Court: Apple needs monitoring after 'blatant' e-book price fixing
Following Judge Denise Cote's ruling that Apple conspired with book publishers to increase the price of e-books across the board, the DOJ put forth a proposal intent on rectifying the damage caused by Apple's actions.
The proposal was extremely far-reaching, and called for Apple to allow competitors like Amazon to include links to their own e-book stores from within their iOS apps. The proposal also suggested a court-appointed monitor should be hired to keep an eye on Apple's activities and to ensure that the company doesn't run afoul of antitrust laws going forward.
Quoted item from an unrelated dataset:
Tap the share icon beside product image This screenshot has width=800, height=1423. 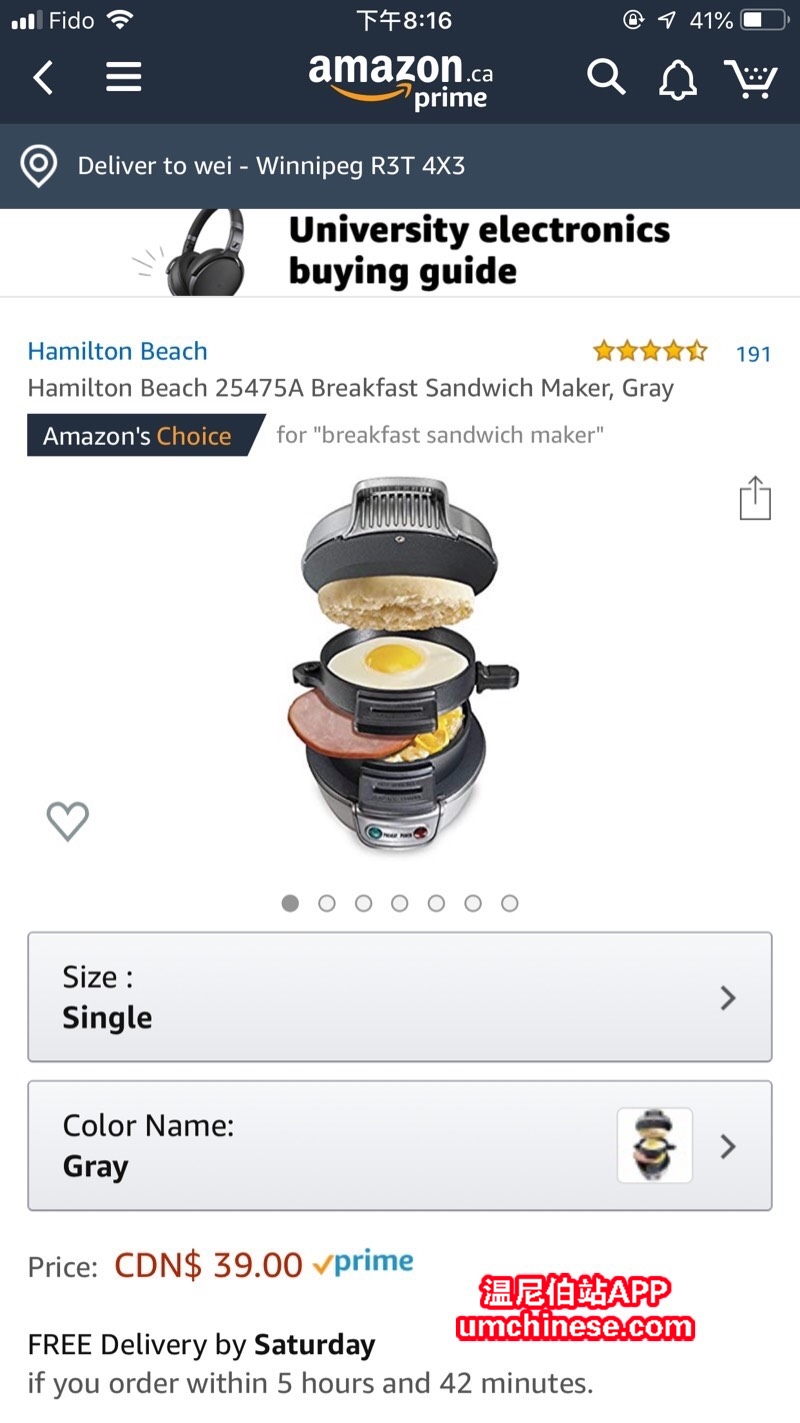coord(755,498)
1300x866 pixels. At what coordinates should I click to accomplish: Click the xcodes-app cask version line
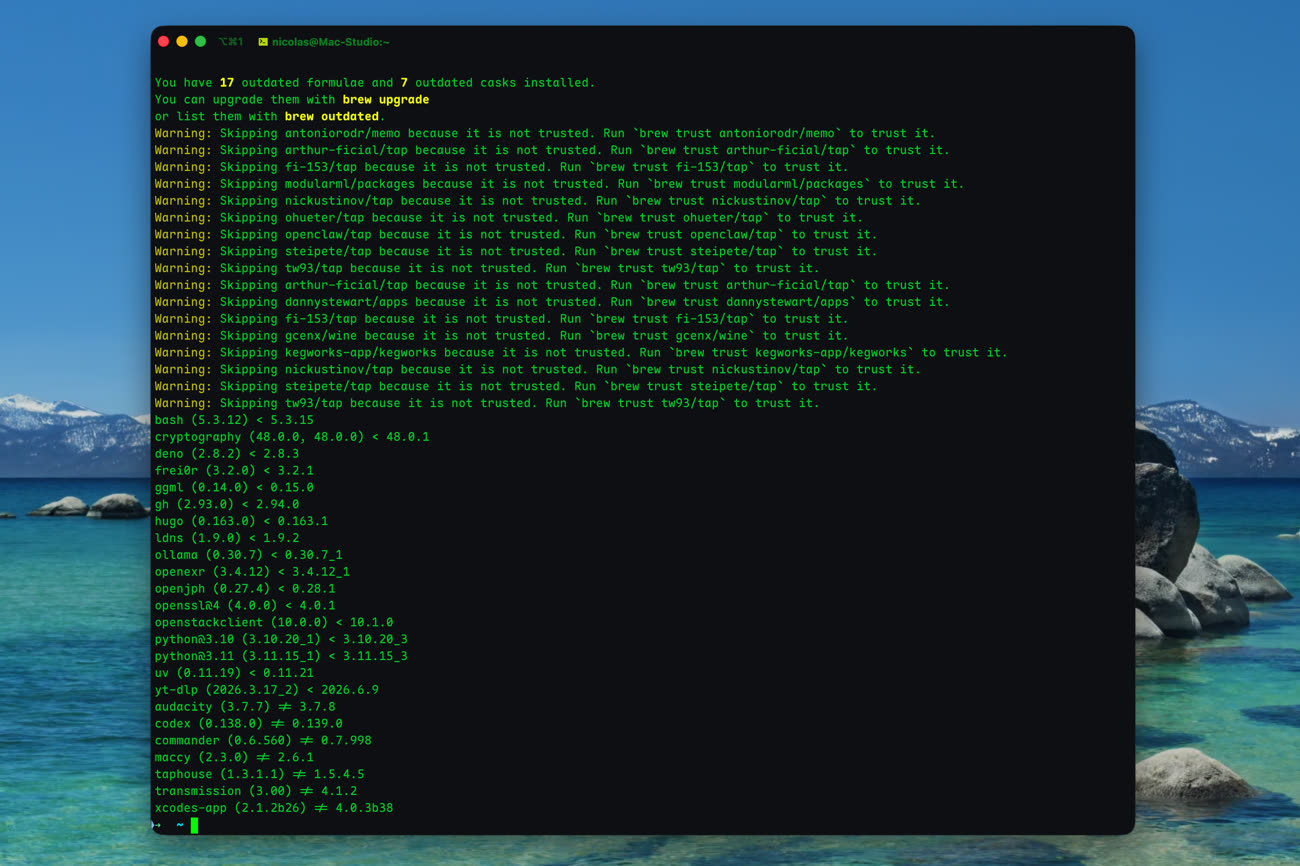273,808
What's more, the proposal also called for Apple to hire an internal antitrust compliance officer to train and educate Apple executives about the ins and outs of antitrust laws.
While Cote stated yesterday that Apple doesn't have to worry about a punishment that affects the way it conducts its business (translation: its in-app purchase rules are safe), the same can't be said for corporate oversight.
She said a monitor would be necessary, after Apple had failed to show it learned its lesson from its "blatant" violations of antitrust law.
The monitor, she said, would likely be installed to review Apple's internal antitrust compliance program and procedures and recommend changes, and also required annual antitrust training for employees in Apple's e-books and content businesses.
Apple had vigorously contested hiring of a monitor, saying in court papers it would be "extremely costly and burdensome."
The Justice Department had earlier also sought to force Apple to hire an internal antitrust compliance officer, but has since backed off that demand.
Apple, of course, plans to appeal the ruling.